Sosyal medyaya düşen yeni ses kayıtlarında, MİT’in geçmişte yapılmış bir telefon konuşmasının kayıtlarına ulaşabildiği şüphesine yer verildi. Bu da ancak MİT’in Türkiye genelinde kesintisiz dinleme yapması anlamına geliyor. AK Partili bir yöneticinin Başbakanlık bürokratı ile yaptığı bir başka görüşmenin ses kaydında ise Sayıştay raporlarının Meclis’e gönderilmesi halinde hükümetin yaşayabileceği sıkıntılara yer veriliyor.
Hürriyet'in haberine göre, dinleme kayıtlarının birinde Digitürk’ün satışına ilişkin iki işadamı arasındaki pazarlığa yer veriliyor. İşadamı A.T. ile F.S. arasındaki görüşmede, ihaleye girilmesi halinde bunun bazı gazetelerde haberinin yapılacağına ilişkin tehdide yer veriliyor.
Hemen ardından yayınlanan ses kaydında ise işadamı A.T. bu kez işadamı E.T. ile görüşüyor. Bu görüşme, MİT’in geçmişe dönük Türkiye genelinde bütün görüşmeleri kayıt altına aldığı şüphesini doğuruyor. 5 dakika 54 saniyelik kayıtta, F.S.’nin A.T.’nin Telekom ihalesine girmemeleri yönündeki geçmiş tarihli telefon görüşme kayıtlarının MİT’ten istenildiği iddia ediliyor. Söz konusu ses kaydında E.T., “MİT’ten şey geldi mi” sorusunu A.T.’ye yöneltiyor.
Bir başka ses kaydında ise AK Partili bir yönetici ile Başbakanlık bürokratı arasındaki diyaloga yer veriliyor. İki isim konuşmalarında Sayıştay raporlarından şikayet ediyorlar. Kamunun harcamalarını kontrol eden kurum olan Sayıştay’ın hazırladığı raporların Meclis’e gelmesi durumunda “AKP’nin duman olacağını” söylüyorlar.
Sayıştay’daki Ak Parti’ye yakın isimlerin AKP’yi zor durumda bırakan uygulamalara bürokratik taassup nedeniyle direnmemesinden yakınan AK Partili yöneticinin, “Hepsi bizim adamımız hepsi” sözleri dikkat çekiyor. AK Partili yönetici, konuşmanın sonraki bölümlerinde de Başbakanlık bürokratından Sayıştay Başkanı’na Başbakan’ın randevu vermemesini istiyor.

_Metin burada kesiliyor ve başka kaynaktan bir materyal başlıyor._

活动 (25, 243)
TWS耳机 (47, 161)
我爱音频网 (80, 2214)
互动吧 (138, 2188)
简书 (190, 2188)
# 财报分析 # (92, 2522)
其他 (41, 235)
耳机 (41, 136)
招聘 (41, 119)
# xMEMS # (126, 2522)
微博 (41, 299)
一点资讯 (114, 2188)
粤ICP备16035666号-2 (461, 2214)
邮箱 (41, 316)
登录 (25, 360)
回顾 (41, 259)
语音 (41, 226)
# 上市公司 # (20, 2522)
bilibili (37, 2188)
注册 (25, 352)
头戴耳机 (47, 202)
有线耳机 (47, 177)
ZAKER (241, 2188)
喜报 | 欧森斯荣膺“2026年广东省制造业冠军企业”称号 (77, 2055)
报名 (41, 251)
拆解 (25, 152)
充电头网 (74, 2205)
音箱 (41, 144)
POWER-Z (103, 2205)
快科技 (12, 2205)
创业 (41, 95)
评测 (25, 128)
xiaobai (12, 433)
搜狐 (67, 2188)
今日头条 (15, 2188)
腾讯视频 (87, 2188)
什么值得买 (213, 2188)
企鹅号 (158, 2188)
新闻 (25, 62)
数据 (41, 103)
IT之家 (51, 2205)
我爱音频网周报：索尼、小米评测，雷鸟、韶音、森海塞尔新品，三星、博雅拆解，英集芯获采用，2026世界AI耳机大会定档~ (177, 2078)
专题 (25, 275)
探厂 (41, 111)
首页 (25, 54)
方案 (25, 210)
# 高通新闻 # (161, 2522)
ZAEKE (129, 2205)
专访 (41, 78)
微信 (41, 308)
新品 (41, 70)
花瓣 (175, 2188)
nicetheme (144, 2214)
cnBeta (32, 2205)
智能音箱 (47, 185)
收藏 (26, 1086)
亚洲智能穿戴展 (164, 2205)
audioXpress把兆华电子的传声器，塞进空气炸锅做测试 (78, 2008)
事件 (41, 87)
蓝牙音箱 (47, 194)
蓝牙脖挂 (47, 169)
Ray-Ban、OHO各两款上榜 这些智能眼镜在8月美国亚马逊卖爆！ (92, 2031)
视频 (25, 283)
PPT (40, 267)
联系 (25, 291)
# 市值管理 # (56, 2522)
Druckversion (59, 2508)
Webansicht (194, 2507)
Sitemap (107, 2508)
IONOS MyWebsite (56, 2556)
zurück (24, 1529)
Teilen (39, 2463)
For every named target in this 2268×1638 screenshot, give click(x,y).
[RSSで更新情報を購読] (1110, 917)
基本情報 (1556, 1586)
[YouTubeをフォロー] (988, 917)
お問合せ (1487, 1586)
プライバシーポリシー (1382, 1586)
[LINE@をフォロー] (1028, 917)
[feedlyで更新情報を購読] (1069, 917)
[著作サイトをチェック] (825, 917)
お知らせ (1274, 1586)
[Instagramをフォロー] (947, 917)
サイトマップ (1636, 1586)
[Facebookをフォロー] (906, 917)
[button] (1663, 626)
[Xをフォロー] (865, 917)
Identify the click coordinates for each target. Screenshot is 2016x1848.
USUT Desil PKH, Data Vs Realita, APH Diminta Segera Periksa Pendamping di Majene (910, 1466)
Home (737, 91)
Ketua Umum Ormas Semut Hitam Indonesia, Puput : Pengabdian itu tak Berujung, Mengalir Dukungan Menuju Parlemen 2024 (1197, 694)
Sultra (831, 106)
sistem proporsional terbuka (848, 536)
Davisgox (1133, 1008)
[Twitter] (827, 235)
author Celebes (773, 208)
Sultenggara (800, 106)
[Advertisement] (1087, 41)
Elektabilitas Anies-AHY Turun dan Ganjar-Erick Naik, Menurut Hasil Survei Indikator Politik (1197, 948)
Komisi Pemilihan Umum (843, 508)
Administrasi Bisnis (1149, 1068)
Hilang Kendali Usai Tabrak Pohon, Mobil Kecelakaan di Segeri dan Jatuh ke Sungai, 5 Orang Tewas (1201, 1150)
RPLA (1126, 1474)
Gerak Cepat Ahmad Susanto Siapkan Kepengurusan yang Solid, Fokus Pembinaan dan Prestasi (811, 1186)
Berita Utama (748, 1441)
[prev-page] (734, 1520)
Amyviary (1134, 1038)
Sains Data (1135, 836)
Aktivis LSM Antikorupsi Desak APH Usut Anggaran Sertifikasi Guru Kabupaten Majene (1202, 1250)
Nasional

Youtube’a düşen bir başka ses kaydında ise rüşvet soruşturması nedeniyle tutuklandıktan sonra itiraz üzerine serbest bırakılan İranlı işadamı Reza Zarrab ile çalışanı Abdullah Happani arasında geçtiği iddia edilen telefon konuşmasına yer veriliyor. Bu kayıtta bir bakanın kendisine gönderilen rüşvetin 10 milyon Euro eksik olduğunu söylediği öne sürülüyor. Konuşmanın devamında Zarrab’ın adamının bir banka genel müdürüne de 2 milyon Euro verdiği belirtiliyor.
Bir başka ses kaydında Başbakan Tayyip Erdoğan ile oğlu Bilal Erdoğan arasında geçtiği öne sürülen konuşmaya yer veriliyor. Bu konuşmada da gelişmelerin gazetelerde nasıl yansıtılması gerektiği üzerinde duruluyor.